Within three days, a sand beach formed, which Savage saw as “beneficial for children bathing in the pool.”

The document added: “If it ever seemed desirable to reopen the gates, Savage proposed hand excavating the sluiceways at low tide and raising the frames and gates at low tide.”

Engineering issues

Trustee Mangano, who assisted in the report, elaborated: “In terms of opening and closing, I think this is an infrastructure project and there are implications to it. My first note is that it would be more than just punching a hole in the wall, there will probably be significant deterioration through the cold-joints and the concrete; we would also need to reinforce the wall to create some sort of walk to maintain public access.”

Further, he said part of the intent of having the Children’s Pool listed on the National Register of Historic Places is that any repairs or changes to the seawall would be in line with the Secretary of Interior Standards, rather than the City’s standards.

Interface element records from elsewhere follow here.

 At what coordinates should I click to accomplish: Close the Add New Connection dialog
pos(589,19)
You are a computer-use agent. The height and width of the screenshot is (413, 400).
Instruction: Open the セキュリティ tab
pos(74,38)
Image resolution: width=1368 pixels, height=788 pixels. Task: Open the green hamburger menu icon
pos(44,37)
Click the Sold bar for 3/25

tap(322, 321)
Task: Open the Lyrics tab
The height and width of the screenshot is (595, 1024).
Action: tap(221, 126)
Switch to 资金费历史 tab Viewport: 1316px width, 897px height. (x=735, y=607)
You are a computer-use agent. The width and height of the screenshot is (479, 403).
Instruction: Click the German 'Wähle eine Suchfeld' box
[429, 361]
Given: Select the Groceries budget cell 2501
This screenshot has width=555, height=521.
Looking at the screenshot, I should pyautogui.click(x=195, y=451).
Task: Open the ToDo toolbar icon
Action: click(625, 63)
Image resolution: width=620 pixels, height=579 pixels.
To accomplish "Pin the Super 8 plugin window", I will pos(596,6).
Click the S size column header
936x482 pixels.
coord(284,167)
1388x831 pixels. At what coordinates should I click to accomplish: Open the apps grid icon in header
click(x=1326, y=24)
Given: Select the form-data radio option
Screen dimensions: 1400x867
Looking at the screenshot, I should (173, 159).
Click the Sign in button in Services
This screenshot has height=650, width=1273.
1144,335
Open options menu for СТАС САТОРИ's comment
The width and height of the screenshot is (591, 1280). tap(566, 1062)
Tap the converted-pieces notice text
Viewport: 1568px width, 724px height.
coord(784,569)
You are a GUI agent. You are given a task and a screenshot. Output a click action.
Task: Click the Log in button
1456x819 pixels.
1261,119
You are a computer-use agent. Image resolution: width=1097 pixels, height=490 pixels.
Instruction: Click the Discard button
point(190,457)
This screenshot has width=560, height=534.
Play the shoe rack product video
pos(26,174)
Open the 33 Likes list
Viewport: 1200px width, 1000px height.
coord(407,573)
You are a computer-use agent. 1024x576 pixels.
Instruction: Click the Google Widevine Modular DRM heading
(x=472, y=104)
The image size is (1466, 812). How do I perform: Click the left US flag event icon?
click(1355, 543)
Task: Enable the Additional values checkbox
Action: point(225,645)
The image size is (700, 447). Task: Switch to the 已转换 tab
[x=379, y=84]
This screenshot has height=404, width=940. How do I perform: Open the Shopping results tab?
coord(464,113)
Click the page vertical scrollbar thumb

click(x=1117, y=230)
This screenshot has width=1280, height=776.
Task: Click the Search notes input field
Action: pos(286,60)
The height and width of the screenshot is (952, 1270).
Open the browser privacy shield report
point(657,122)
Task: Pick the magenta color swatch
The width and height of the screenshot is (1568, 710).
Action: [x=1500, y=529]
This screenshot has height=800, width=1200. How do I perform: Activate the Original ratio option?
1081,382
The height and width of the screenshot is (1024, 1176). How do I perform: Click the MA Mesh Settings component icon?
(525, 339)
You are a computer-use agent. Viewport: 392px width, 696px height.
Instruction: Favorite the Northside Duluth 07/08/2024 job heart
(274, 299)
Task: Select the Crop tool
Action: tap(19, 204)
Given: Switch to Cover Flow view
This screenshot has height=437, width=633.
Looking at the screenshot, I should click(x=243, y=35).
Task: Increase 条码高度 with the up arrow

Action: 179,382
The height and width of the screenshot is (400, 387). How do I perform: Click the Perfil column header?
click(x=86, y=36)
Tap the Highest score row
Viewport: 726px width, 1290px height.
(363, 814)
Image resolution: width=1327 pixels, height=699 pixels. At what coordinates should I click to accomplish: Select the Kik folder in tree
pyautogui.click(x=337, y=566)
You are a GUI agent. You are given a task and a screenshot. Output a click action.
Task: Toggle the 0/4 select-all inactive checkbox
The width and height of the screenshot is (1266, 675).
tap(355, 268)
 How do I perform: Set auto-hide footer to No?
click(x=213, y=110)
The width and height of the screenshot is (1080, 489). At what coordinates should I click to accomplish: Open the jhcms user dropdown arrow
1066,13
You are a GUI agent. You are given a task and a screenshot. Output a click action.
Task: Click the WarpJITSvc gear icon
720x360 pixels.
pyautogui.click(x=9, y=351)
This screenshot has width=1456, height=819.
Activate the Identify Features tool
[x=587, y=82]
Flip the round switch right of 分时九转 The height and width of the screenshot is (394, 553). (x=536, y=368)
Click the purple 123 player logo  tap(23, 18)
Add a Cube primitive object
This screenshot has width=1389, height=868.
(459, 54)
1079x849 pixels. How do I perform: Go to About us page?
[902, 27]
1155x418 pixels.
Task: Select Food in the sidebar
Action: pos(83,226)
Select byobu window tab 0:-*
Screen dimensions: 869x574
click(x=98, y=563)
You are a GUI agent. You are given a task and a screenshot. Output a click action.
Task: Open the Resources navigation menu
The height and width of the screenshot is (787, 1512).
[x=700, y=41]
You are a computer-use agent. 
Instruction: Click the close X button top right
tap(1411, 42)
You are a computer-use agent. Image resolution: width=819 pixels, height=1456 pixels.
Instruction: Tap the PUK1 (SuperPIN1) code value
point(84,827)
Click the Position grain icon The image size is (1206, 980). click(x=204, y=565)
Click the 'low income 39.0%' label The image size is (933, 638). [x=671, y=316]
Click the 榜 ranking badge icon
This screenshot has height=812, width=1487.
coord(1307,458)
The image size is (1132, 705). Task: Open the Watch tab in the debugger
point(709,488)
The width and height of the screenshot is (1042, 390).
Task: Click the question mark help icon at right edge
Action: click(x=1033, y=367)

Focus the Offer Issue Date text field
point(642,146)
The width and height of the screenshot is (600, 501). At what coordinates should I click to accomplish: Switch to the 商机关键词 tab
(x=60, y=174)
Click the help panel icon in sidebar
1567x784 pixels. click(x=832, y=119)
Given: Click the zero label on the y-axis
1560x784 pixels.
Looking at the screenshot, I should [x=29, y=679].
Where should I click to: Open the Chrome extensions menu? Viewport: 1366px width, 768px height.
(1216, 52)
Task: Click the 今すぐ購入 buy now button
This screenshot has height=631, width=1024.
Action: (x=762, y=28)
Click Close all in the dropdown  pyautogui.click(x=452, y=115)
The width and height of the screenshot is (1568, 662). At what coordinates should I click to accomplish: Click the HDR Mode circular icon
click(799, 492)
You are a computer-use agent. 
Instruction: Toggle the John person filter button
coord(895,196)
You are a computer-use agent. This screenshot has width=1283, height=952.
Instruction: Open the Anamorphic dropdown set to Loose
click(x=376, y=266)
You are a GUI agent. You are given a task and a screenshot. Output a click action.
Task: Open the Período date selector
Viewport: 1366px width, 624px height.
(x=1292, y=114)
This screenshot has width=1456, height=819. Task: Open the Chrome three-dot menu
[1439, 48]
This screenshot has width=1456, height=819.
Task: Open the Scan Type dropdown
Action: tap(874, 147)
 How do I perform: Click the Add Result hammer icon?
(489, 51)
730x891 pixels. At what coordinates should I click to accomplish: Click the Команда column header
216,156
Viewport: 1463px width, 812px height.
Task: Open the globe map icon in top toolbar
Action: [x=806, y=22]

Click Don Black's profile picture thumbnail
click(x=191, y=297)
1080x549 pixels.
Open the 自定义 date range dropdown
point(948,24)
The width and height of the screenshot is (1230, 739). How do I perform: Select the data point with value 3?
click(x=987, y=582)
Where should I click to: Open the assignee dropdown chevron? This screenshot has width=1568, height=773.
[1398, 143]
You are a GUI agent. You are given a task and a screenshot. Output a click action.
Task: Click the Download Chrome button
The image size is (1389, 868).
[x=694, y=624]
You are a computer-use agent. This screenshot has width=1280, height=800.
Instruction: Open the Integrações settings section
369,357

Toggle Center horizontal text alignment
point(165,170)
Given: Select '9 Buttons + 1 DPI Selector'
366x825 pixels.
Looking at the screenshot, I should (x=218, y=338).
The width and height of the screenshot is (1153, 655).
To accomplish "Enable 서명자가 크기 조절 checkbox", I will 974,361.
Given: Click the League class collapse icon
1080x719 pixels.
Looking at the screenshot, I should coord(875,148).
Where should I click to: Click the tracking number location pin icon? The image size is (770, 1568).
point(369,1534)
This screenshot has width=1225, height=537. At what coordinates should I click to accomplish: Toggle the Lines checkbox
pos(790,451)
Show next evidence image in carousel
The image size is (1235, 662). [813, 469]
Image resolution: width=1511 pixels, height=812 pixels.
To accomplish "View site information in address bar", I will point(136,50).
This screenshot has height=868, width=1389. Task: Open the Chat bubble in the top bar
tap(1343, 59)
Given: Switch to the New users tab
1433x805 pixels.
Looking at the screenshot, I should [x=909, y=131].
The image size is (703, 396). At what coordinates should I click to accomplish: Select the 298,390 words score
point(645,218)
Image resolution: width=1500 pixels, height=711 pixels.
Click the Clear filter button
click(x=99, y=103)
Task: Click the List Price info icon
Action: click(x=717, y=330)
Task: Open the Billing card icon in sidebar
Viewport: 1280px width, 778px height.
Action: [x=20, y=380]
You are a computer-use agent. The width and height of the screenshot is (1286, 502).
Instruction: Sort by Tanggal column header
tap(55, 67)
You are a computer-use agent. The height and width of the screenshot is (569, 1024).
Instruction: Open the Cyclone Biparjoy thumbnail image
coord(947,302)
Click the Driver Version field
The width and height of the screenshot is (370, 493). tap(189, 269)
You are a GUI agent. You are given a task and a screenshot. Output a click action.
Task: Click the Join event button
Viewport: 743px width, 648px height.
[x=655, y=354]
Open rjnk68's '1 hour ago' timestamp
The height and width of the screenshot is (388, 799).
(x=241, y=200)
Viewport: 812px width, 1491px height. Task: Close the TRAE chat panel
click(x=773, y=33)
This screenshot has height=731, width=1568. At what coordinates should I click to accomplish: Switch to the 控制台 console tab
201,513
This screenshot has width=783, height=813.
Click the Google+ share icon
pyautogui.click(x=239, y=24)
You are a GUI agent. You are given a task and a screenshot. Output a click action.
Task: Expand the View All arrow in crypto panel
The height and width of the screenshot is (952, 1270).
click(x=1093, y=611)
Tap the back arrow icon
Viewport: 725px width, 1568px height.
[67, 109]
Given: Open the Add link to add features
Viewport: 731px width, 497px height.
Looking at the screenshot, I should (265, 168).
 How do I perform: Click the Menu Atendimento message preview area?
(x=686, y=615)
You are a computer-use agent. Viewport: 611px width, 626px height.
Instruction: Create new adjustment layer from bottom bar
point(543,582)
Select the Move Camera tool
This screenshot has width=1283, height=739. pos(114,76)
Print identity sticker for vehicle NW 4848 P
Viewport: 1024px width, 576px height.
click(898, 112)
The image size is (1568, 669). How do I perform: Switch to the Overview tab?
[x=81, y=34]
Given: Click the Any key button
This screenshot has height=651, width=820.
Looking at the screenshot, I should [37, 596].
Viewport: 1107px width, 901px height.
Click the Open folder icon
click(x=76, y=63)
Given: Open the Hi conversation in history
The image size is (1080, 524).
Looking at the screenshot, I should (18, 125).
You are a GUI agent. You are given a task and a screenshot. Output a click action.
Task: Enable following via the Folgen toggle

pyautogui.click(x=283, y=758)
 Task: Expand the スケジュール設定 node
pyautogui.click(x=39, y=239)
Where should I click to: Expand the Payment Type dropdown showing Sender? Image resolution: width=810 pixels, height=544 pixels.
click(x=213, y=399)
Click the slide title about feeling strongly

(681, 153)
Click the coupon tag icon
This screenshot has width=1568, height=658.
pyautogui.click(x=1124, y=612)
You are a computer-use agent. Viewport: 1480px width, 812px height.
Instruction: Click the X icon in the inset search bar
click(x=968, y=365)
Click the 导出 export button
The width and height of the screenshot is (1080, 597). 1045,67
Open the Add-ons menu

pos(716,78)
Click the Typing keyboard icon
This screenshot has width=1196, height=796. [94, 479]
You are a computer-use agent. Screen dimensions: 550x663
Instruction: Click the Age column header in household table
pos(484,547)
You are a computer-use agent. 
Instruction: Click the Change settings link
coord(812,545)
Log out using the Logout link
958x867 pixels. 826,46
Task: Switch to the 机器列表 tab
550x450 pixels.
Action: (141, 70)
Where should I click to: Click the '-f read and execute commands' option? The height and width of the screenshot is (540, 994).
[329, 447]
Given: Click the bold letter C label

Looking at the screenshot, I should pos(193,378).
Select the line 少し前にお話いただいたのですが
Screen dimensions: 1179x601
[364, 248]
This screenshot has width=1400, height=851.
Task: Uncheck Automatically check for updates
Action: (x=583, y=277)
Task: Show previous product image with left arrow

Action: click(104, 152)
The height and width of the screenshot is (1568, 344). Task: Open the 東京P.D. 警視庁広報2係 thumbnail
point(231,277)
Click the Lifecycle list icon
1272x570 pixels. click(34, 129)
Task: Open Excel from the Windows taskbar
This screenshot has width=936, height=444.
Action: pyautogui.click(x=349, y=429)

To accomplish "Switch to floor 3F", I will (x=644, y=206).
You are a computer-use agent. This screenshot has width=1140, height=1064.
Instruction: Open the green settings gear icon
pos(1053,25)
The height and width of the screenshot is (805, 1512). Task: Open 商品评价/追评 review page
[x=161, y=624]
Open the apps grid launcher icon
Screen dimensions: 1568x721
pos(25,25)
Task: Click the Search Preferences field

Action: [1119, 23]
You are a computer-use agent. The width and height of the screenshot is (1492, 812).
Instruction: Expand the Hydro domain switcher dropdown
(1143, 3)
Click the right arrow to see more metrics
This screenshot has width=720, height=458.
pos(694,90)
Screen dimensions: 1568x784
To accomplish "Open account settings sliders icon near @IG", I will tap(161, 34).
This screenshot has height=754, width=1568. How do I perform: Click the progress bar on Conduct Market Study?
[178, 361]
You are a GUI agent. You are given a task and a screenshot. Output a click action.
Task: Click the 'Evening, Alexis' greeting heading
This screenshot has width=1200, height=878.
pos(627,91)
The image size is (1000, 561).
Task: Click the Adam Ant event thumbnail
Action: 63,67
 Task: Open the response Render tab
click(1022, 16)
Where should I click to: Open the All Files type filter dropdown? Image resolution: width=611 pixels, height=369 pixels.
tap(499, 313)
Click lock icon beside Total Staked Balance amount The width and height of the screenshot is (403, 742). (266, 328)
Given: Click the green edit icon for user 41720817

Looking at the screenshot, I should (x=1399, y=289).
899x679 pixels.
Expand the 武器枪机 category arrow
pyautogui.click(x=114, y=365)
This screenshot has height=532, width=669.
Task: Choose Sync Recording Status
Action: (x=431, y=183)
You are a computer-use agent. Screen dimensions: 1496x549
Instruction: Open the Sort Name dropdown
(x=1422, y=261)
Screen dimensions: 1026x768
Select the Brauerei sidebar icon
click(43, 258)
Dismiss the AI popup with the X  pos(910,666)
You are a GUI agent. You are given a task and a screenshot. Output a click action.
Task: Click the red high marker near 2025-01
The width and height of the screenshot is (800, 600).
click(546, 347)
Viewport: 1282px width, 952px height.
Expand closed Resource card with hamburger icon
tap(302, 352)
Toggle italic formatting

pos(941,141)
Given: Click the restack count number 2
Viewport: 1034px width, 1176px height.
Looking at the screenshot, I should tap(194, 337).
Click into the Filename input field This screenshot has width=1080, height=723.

“A lot of the benefit to that is to keep it close to La Jolla and not let the City take control of what becomes of the wall,” Mangano explained.

“So when we beg the City to do a large infrastructure project on the wall itself — in the midst of trying to get it nationally designated for its historic prevalence — I would worry about that.

“It’s not as simple as a metal panel covered in concrete for which you could take out the concrete and it works as a gate. It would be an expensive, large project and the City would do it, but they would have terms through which they would do it.”

Could the City do it?

The City previously investigated opening the sluicegates and produced a report in the 1990s, prepared for the City’s Park & Recreation Department by Testing Engineers-San Diego. Its intent is to study the feasibility of opening the four sluicegates that were constructed in the seawall.

City spokesperson Tim Graham told the Light, as the result of this study the City determined: “Some time ago the sluiceways were filled with concrete. We don’t know when or why this happened, but we suspect it may have been done in an effort to keep sand on the beach.

“There was also concern that if the sluiceways were opened, it might undermine the integrity of the walkway structure and the report recommends that other measure be installed to prevent erosion of the natural material around the sluiceway.”

The report indicates: “The sluiceways can be opened by removing the concrete plugs that were placed on the ocean side of the breakwater (seawall). Debris will need to be cleared out of the remaining section of each sluiceways.”

In 1998, the cost estimate was $40,000 plus the cost of removal of sand.

All said, the board voted to send a revised letter to the City recommending it explore creating openings in the seawall. The revised letter will be presented at a future meeting.

La Jolla Community Planning Association next meets 6 p.m. Thursday, Sept. 5 at the Rec Center, 615 Prospect St.